Testata giornalistica registrata presso il Tribunale di Milano (n°278 dell’11/10/2017) – Organo ufficiale dell’Osservatorio Metropolitano di Milano

Categoria: ISTITUZIONI

Torna in campo la Lega Nord: gli ex chiedono il congresso federale, i salviniani replicano "cercano una poltrona"

Un comitato guidato da Gianluca Pini punta a "scongelare" il vecchio partito e il suo simbolo, con la minaccia di azioni legali contro il commissario Iezzi

Di

Nell'estate complicata di Matteo Salvini si apre un capitolo inatteso. Un gruppo di ex parlamentari e segretari provinciali ha dato vita a un comitato per chiedere la convocazione del congresso federale della Lega Nord: non del partito attuale, la "Lega per Salvini premier", ma di quel soggetto originario che dal 2017 è stato di fatto accantonato, trasformato in un contenitore destinato a farsi carico dei 49 milioni di euro che il Carroccio deve restituire allo Stato. Rimettere in movimento quella struttura significherebbe rimettere in discussione anche la titolarità del marchio storico.


Pini: "Hanno calpestato statuto e regolamento"


Tra i promotori figura Gianluca Pini, per anni segretario della Lega Nord Romagna e già protagonista di un contenzioso giudiziario sul simbolo, davanti al quale, sostiene, sarebbe stata fatta "melina". "Vogliamo la convocazione del congresso e scongelare il vecchio partito", spiega, rivendicando l'adesione di "centinaia" di "semplici militanti" e accusando chi "ha calpestato il regolamento e lo statuto della Lega Nord", con la prospettiva di nuove azioni legali. Il bersaglio diretto è il commissario nominato da Salvini, il deputato Igor Iezzi: secondo Pini avrebbe "impedito il congresso", fuso tutte le sezioni e bloccato il tesseramento, "tutto per spianare la strada al piano sovranista e fallimentare di Salvini".


La contromossa: "Chi ha rischiato di uccidere la Lega"


La reazione dell'entourage del segretario è immediata e senza cortesie diplomatiche. Fonti del Carroccio esprimono "sorpresa" per la richiesta e affondano il colpo: "Coloro che hanno rischiato di uccidere la Lega ora si rifanno vivi in cerca di una poltrona. Chi ha patteggiato per corruzione è disposto anche a farsi interamente carico dei 49 milioni di debiti che la Lega per Salvini Premier ha trovato in eredità e che sta tuttora pagando?".

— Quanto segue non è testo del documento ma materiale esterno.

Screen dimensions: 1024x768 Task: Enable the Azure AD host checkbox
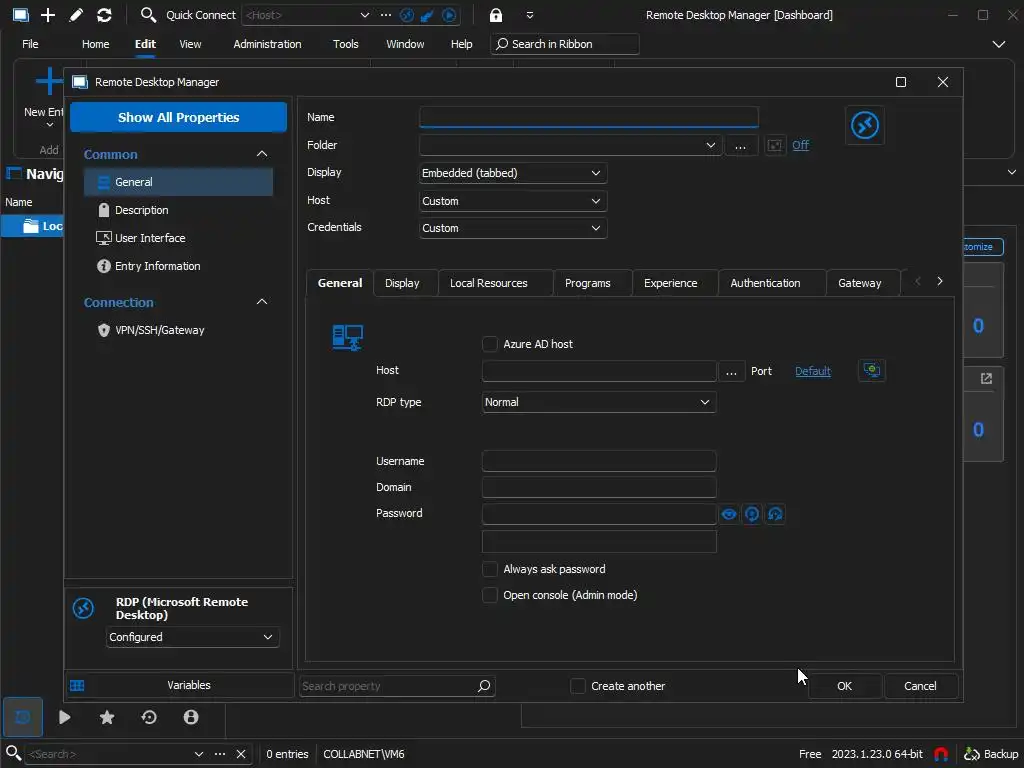(x=490, y=344)
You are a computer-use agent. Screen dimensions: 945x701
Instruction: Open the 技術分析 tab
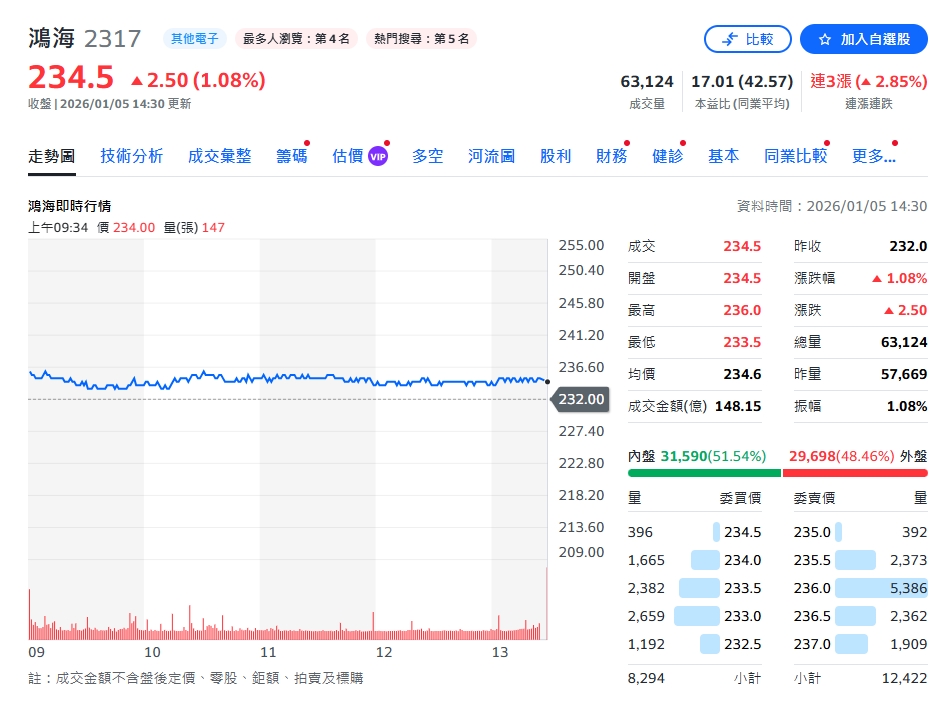[x=131, y=156]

I "ribelli" del Nord si sfilano


L'iniziativa mette in imbarazzo proprio chi in queste settimane ha contestato la linea del segretario dall'interno. I dirigenti settentrionali che hanno chiesto una guida più collegiale e maggiore attenzione alla questione nordista storcono il naso: uscire allo scoperto adesso, ragionano, significa cavalcare un clima che loro intendono invece governare restando dentro il partito. Il presidente della Lombardia Attilio Fontana è netto nel tracciare il confine: il comitato "non c'entra assolutamente niente con il discorso che stiamo portando avanti con Salvini". Sullo sfondo resta il libro con cui il capogruppo al Senato Massimiliano Romeo, segretario lombardo, ha raccontato il "desiderio di rinnovamento" che sale dalla base.


Il vertice con i governatori e l'appuntamento di Pontida


Il percorso che i presidenti del Nord rivendicano dovrebbe sfociare nel faccia a faccia con il vicepremier, annunciato da tempo e ancora in cerca di collocazione: le segreterie lavorano per far "combaciare le agende", come dice Fontana, in vista di un incontro atteso nei prossimi giorni che dovrà anche preparare il terreno a Pontida. Cosa il segretario sia disposto a concedere resta da vedere; a parole si è detto pronto a "rafforzare la squadra", mentre chi gli è vicino ribadisce che "il Nord chiede soluzioni, risposte e concretezza, che il governo sta dando anche grazie alla spinta della Lega e dei suoi cinque ministri lombardi". Il senatore Claudio Borghi, fedelissimo del leader, invita chi "ha fatto casino quest'estate" a riprendersi "dalla sbornia estiva", auspicando che sul pratone "rinasca la Lega" e che la leadership di Salvini venga confermata.